As aldermen Monday night approved seeking a new request for proposals for a use that could fund renovation of the lakefront Harley Clarke mansion, an alderman raised doubts about whether there’s enough donor money to go around to tackle all the worthy projects in the city.
Alderman Judy Fiske, 1st Ward, said the former Noyes School at 927 Noyes St. in her ward, which now houses the city’s Cultural Arts Center, needs $5 million in capital improvements that the city itself can’t afford.
That’s also a number that has been widely mentioned as the potential cost of renovating the Harley Clarke mansion.

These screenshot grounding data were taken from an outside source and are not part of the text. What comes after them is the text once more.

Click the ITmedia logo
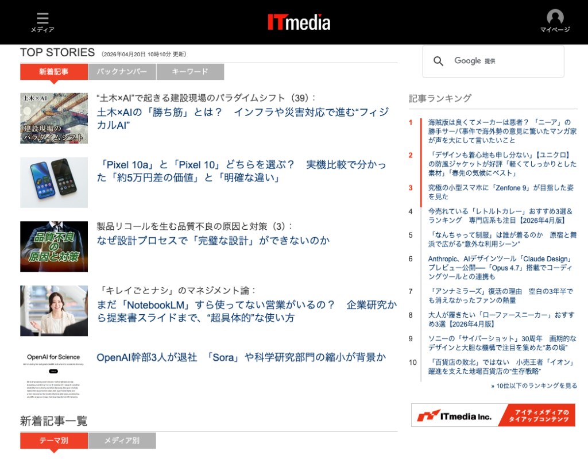 (x=299, y=22)
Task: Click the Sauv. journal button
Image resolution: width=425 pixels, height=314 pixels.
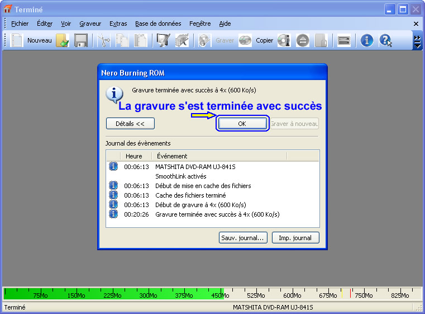Action: click(243, 238)
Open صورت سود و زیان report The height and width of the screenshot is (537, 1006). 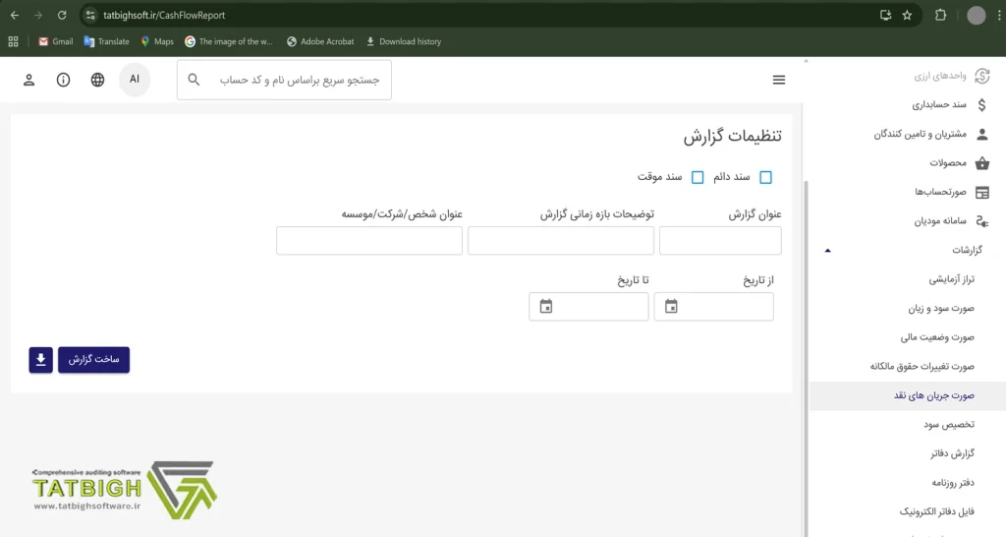pos(940,309)
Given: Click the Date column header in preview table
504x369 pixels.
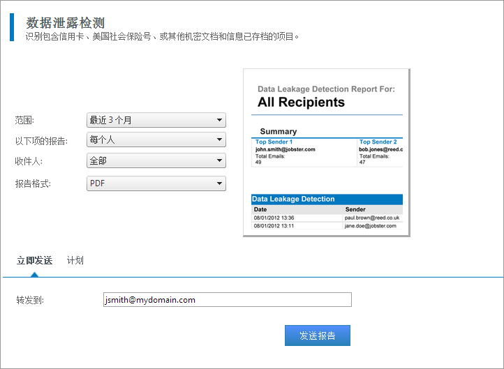Looking at the screenshot, I should tap(260, 209).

The Harley Clarke mansion.
And, Fiske suggested, it’s a not unreasonable guess for what it might take to restore the former Foster School at 2010 Dewey Ave. in the 5th Ward, which now houses Family Focus and other social service agencies.
The Family Focus Center.
Family Focus officials say they can no longer carry the cost of operating the building and are seeking to sell it to a new entity and potentially become a tenant in the building instead.
A group of neighbors seeking to fund the purchase have planned a march through the neighborhood for supporters at 5 p.m. Wednesday.

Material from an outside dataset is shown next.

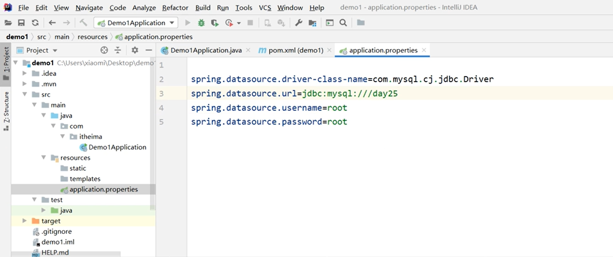
Task: Click the Build project hammer icon
Action: point(83,23)
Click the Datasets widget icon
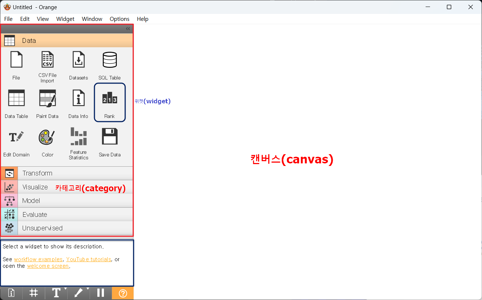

Fiske said Harley Clarke supporters have placed “a lot of focus on vision, and not much on the amount of money needed to make it happen.”
Fiske said she’s looking forward to when revenue is seriously discussed by Harley Clarke advocates at their meetings, but it hasn’t happened yet.

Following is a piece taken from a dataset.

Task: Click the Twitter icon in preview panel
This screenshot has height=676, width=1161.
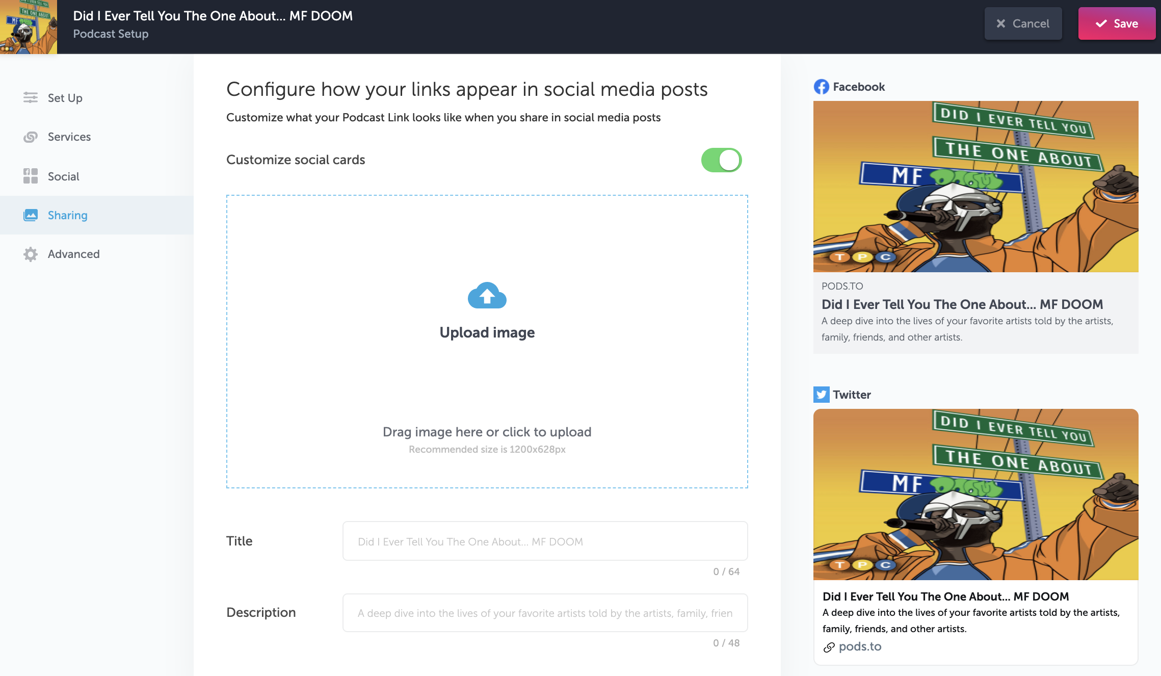Action: tap(821, 395)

Supporters of the new Robert Crown Center have raised $12.4 million toward an ultimate goal of $15 million in private donations for that project.
That could offer hope that these three other projects could also gain the support they need, or it could suggest that local donors are already largely tapped out.
In any case, the aldermen voted to go ahead with plans to issue the RFP, after stripping out language suggesting they’d be open to selling the buildings and providing a long-term lease on the ground beneath them.
Fiske was joined by Aldermen Cicely Fleming, 9th Ward, and Ann Rainey, 8th Ward, and voting against stripping the sale option from the RFP.
A proposal by Alderman Tom Suffredin, 6th Ward, to consider a sale, but only to a not-for-profit or a governmental agency, was also rejected.
The aldermen voted to beef up language in the RFP calling for the new lessee to provide significant public use of the buildings in whatever plans they submit.
The city has been seeking a solution to the question of what to do with the lakefront mansion for the better part of a decade and has previously considered and then rejected options to sell the building, lease it to a not-for-profit and demolish it.